I haven't read any of these books or journal articles or whatever. I never will. I'm not a psychologist and I don't really need an excuse to figure out why the public has it wrong about Jordan Peterson. 'cuz the thing of it is? Jordan Peterson's audience, and his engagement thereof, has greatly overshadowed whatever Jordan Peterson was before.

I used to cross swords with a couple people back in the old days on the screenwriting boards: Craig Mazin and Laura Loomer. Craig Mazin was an asshole whose biggest credit was Scary Movie 4 at the time while Laura Loomer was a vaguely caustic clueless idiot. Craig Mazin, of course, has gone on to create Chernobyl and write The Last of Us, as well as a bunch of snarky shit about his college Roommate Ted Cruz. Laura Loomer meanwhile is now one of the batshittiest of the batshit on the right.

I've read a bunch of Slate Star Codex. I think the dude is occasionally insightful. I also think he's been playing to his audience a lot, and I find his audience to be problematic. This is my issue with Jordan Peterson as well - whoever he was before, he's well aware of who he is now. Craig Mazin before, in my interactions with him, was probably this guy who was super-pissed off that his shitty roommate was now the solicitor general of Texas, while he couldn't do awesome shit like Chernobyl and was stuck writing sequels to Scary Movie for money (at the time we figured he wrote Balls Out just to get revenge on all of Hollywood). Laura Loomer meanwhile was just someone who hadn't figured out how to grift her way to the top of the Nazi Party. I'd probably be sick to death of assholes like me if I were Craig Mazin, and if I were Laura Loomer I'd be impressed by myself.

I think everyone needs to be careful where their validation comes from, doubly so if it comes from somewhere online. The day Reddit decided to burn me at the cross? I was busy doing design work for a church in Compton. I had a choice - be my own spin doctor as shit went down, or make a difference for real people in the real world. I hesitated for about four seconds before putting my phone away and ignoring it the rest of the day (and what a day). Real world matters. Online world doesn't. It's that simple.

I think SSC has been pursuing online validation for a really long time... and I think that validation is coming from people whose validation I do not seek.

Foveaux  ·  641 days ago  ·  link  ·  

I'm sorry if I made you roll your eyes my man, wasn't my intention. I'm just kind of a dumbass navigating the world.

But, as always, I appreciate your words and information!

kleinbl00  ·  641 days ago  ·  link  ·  

And I'm sorry that I (unintentionally) conveyed that I was rolling my eyes at you.
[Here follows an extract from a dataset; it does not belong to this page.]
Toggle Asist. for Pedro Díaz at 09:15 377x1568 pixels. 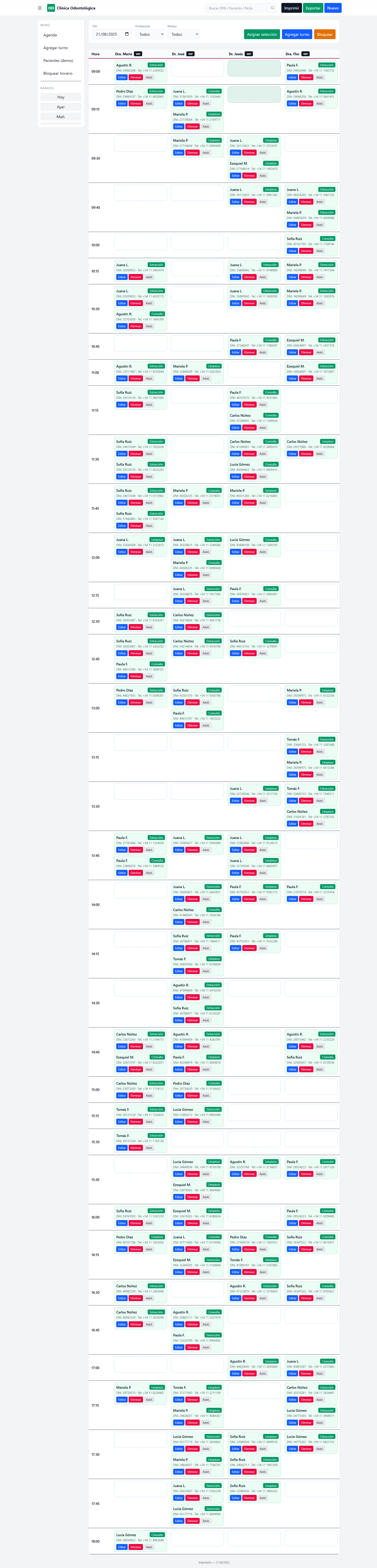click(149, 103)
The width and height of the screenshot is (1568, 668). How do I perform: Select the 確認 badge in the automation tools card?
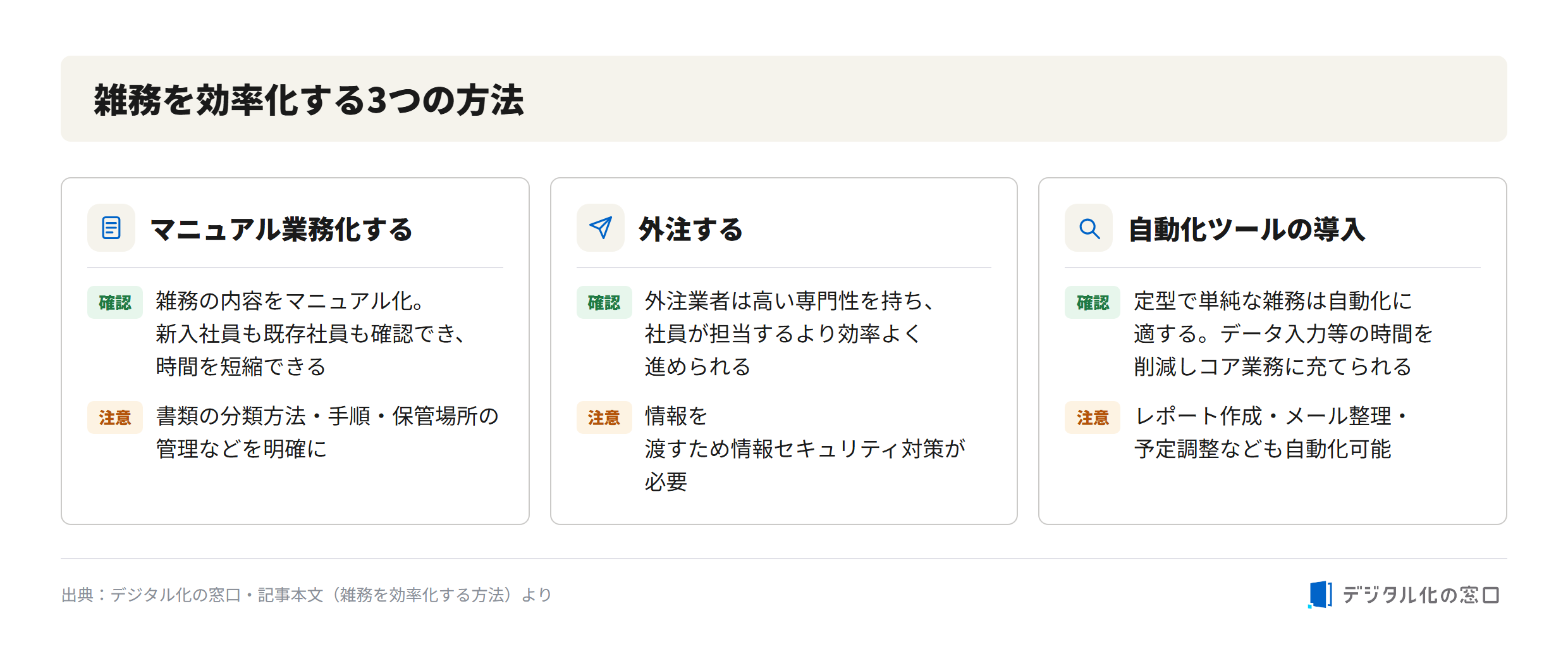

I was rolling my eyes at the essay I was about to lay down, which nobody asked me to do. I just get so. Fucking sick. Of all the hand-waving and circumlocution around a philosophy that celebrates selfishness and a lack of empathy. It's never been subtle. It's always been some form of "I know what's better for you than you do." And it has never been curious or remorseful. And because they dance the dance of the seven veils around it, and change their terminology every presidential administration, you have to put out a goddamn pamphlet to really put the shit in its place.